Mrs. Heuser died about the 1st day of October, 1909. Prior to her decease her son, Heinrich Julius Martin Heuser, departed this life, so at the time of her death there was no one in whom the fee in remainder could, by virtue of the will, vest. , After the death rtf the testator, the property was occupied by the life tenant to the time of her death. With her the said Anna Johanna Mack, her daughter, and Jacob Friedrich Mack, husband of. Anna Johanna Mack, resided on and cultivated the farm. After her decease they continued their occupancy to the time of the trial. The estate was closed by the administrator, with the exception of disposing of the land, and he sought the direction of the court as to his duties under the will. The children of the testator’s brothers and sisters, all of whom lived in Germany, brought suit to have the land sold and the proceeds of the sale divided as directed in the will, making the Macks, Jussen, the administrator, William Becker, Jr., August B. Becker, John W. Powell *527and Peter Frederick, Sr., the four latter mortgagees of record, defendants.

The Macks answered, setting up the clause of the will, claiming that, as Anna Johanna was to have one-half of the estate, they were the owners of one-half of the real estate, and on which they had made improvements, and that they were entitled to the 40 acres on which they resided, and therefore that the land should be partitioned, allowing them the designated 40 acres on which they lived, and praying for partition accordingly. August B. Becker filed his answer and cross-petition, alleging the ownership of a mortgage by assignment for $1,200, executed by the testator in his lifetime, which was unpaid, and seeking a foreclosure of the mortgage. Jussen, the administrator, answered, asking instructions as to his duties under the will. Replies were filed forming issues on the answers and cross-petition. The cause was tried to the court, resulting in a decree foreclosing the mortgage in favor of August B. Becker, in default of payment ordering the land all sold to satisfy the same, and that Anna Johanna Mack was entitled to partition.

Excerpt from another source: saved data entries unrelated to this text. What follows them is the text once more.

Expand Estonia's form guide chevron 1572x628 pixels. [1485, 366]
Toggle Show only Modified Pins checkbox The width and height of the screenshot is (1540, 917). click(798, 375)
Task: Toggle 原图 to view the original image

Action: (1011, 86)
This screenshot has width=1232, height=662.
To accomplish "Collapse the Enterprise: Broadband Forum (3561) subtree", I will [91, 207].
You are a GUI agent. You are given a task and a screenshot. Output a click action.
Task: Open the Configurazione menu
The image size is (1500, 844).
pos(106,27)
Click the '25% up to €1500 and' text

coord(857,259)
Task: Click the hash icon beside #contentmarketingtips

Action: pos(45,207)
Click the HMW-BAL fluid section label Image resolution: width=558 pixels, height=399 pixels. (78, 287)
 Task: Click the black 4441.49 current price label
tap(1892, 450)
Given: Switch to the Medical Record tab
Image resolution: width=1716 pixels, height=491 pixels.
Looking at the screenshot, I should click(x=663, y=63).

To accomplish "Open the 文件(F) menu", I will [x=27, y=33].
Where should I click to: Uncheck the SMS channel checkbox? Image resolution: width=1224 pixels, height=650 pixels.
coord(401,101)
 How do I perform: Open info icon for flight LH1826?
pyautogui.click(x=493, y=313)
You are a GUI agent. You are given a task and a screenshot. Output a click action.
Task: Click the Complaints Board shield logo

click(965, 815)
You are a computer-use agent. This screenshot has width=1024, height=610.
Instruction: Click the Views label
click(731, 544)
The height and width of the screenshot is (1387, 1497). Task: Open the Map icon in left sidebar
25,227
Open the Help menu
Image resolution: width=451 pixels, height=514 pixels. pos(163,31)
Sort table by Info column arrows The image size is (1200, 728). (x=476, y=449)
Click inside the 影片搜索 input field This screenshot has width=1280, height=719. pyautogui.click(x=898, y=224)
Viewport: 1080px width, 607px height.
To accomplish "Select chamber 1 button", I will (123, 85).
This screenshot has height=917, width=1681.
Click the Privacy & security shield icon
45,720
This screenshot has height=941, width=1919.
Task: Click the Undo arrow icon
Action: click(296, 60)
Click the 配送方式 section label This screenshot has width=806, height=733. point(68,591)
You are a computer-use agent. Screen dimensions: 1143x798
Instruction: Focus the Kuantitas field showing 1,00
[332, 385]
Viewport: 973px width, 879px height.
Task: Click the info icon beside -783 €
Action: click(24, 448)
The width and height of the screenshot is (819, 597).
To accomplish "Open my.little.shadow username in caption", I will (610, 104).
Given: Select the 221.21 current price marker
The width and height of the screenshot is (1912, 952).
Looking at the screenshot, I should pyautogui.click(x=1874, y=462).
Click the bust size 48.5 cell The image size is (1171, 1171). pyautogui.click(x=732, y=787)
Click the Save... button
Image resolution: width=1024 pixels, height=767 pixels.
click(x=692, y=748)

It will be noted that the will provides that neither Anna Johanna Mack nor Jacob Friedrich Mack “shall have any claim or right to any of my former property,” but that, after the termination of the life estate of Elizabeth Heuser, the land should vest in fee in her son, but if he die before his mother, the property “shall be sold to the highest bidder, and the amount realized from said sale shall be divided in two equal parts,” one-half to Anna Johanna Mack, the other half to the designated legatees in Germany, thus clearly indicating the intention of the testator that x\nna Johanna Mack shall not receive any part of the land, but that what she should receive would be in money. Therefore, we find no authority for the partition of the land as demanded by her. It is to be further noted that the copy of the part of the will before us gives no direction as to by whom the land is to be sold, the provision being that it “shall be sold to the highest bidder.”

*528There is sofiie objection to the foreclosure of the mortgage in this action. If we concede that the proceeding is somewhat irregular, although we do not so decide, yet, as the issue was presented by the pleadings without any attack, and the court given jurisdiction of the whole matter, we are unable to see who could be prejudiced thereby. If the land is “sold” under the foreclosure proceeding, it would avoid the necessity of a sale by any other person. If then the surplus, if any, is divided in accordance with the provisions of the will, those provisions will have been carried out in all essential particulars. We see no prejudicial error in the order directing the land to be sold under the foreclosure proceedings.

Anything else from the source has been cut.